Barrie Schworz's Shroud of Turin Web Site.
Another good source is Freeper Shroudie's Shroudstory
thanks for straightening that one out for me. I won't ever assume that national geographic knows what the hell it's talking about ever again.
Wow, without any scientific training or experiments, I had it pegged at between 400 and 3,000 years old - I was pretty close! Do I get a prize?
That is just Catholic sophistry. People worship the shroud and other relics.
There is a new book I haven't read yet that is recent: "The Shroud of Turin" by C. Bernard Ruffin - that looks promising. (Most of the books I have are out of print.)But there are several good on line sites that keep pretty well up to date. http://www.shroud.com/bstsmain.htm
http://www.nhne.com/articles/sashroud.html
http://shroudofjesus.com/
http://www.nhne.com/articles/sashroud.html
http://www.nhne.com/articles/sashroud.html
Have fun - it is very intriguing and may "speak" to the part of you who 'knows'
"Wouldn't that have affected the results?"
Absolutely. So will "bioplastic" a film of organic matter laid down over a surface like cloth over centuries which incorporates more recent carbon into the test samples.
Curious observation. Are you Muslim???
This is hardly a graven image. Its an historical artifact.
A compounding of errors - soot, sampling method and bioplastic.
Since even the radiocarbon testing indicates the shroud is older than DaVinci, that seems to make little sense to me.
Maybe National Geographic should stick to debunking alllegations that Mohammad was a pedophile.
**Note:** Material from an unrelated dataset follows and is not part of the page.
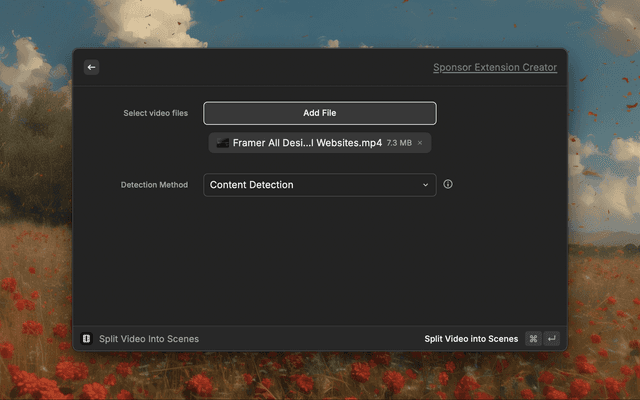Click the back arrow button
The height and width of the screenshot is (400, 640).
point(91,67)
"However, the connection and the similarity in names, leads to a well thought of theory that the Shroud was in the posession of the Knights Templar since they looted it in the eleventh Century when it was last reported as being in the inventory of the Hagia Sophia in Constantinople before the knights of the fourth crusade burned and sacked the city."
I agree with you.
I'm not a Catholic, but Catholics don't WORSHIP anyone but God. They VENERATE the Shroud.
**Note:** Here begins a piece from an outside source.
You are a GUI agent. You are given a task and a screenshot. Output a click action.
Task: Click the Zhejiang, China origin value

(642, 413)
A real distinction. Veneration is not worship.
soot was cleand. bioplastic would have to outweigh original material 2 to 1.. that leaves sampling error... and that is what has now been conclusively proved. The sample was not the same as the rest of the Shroud.
indeed. I'm just glad I went ahead and sent the post about the NG special - I very nearly didn't - so I could be disabused.
before my fellow freeper pointed out the brazen and glaring anachronism, I vaguely took it for granted that there must be at least a kernel of substance to the Da Vinci angle.